Prof. H. C. Vedder makes a very serious charge against modern ministers: “This attitude of the clergy can be explained only on the ground of their economic dependence upon the privileged classes. They are the hirelings of capitalism, and, to do them justice, they earn their wages.”[68] This is a bitter attack upon the ministry for always championing the cause of capital whenever labor and capital clash. The charge is not always true, as anyone who observes should know. Organized labor is sometimes in the wrong. Corporations that are unjust to labor are often denounced in the pulpit. Let every case be met on its merits. Certainly the minister of Christ should be on the side of manhood against mere money. A man’s life is more than money.
James reminds his readers that God is not ashamed of the poor. In fact, he often calls the poor, as the world regards them, to be rich in faith. After all, the riches of the spirit and of fellowship with God are the true riches. So often a turn in the wheel of life leaves a man poor today who was rich yesterday. And death will separate one from all his wealth, save what he has given away. The wicked rich man may scout the poor saint here, but Lazarus will rest in Abraham’s bosom while the wicked rich man is in torment in hades.
But even here the pious poor stand high with God, while the wicked rich are despised. The poor may be heirs of the kingdom. Think of that—heirs of the kingdom of God, the glorious messianic kingdom promised of old and now begun, the fulness of which is in the future with God, the heavenly kingdom. But even here and now the poor saint is a child of the King and has riches untold. He has love and joy in his heart, a superiority to adversity, an elevation of spirit, the peace of God that passes all understanding; and that is worth more than all the gold of Ophir.
It is not mere pious platitude on the part of James when he writes thus.
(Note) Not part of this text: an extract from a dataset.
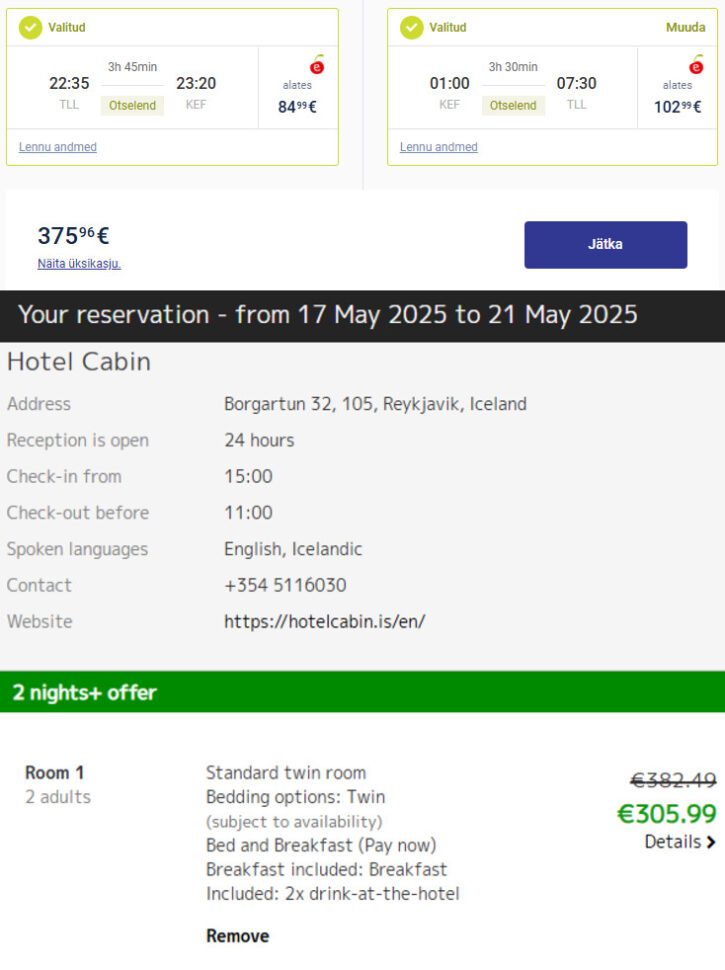Select the Otselend badge on outbound flight
725x970 pixels.
coord(132,105)
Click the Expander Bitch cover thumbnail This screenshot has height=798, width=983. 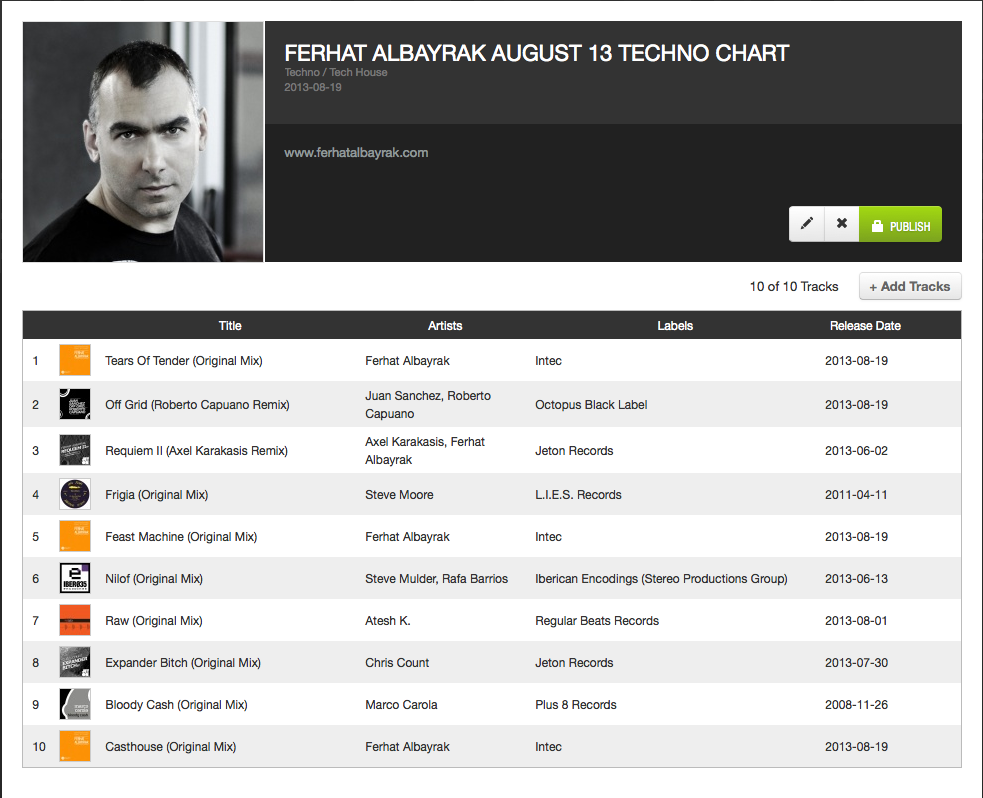(75, 662)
He is but interpreting the soul of mystic Christianity, real Christianity, as set forth by Jesus in the Beatitudes, where those only are felicitated who have the joy of the spirit independent of outward condition or circumstance. After all, the piety of the poor is a nation’s best asset. The poor will someday, many of them, be rich. May they still be pious! The upper classes run down and run out, alas, and have to be recruited constantly from the lower classes. It is the law of life. If we save the masses, we may save the classes. At any rate, it is a pitiful business to see a church of Jesus Christ ashamed of the poor, as the world regards them, for Jesus our Lord was himself poor for our sakes, voluntarily poor. “Though he was rich, yet for your sakes he became poor, that ye through his poverty might become rich” (2 Cor. 8:9)—rich in God’s mercy and grace, rich in character, in likeness to Jesus.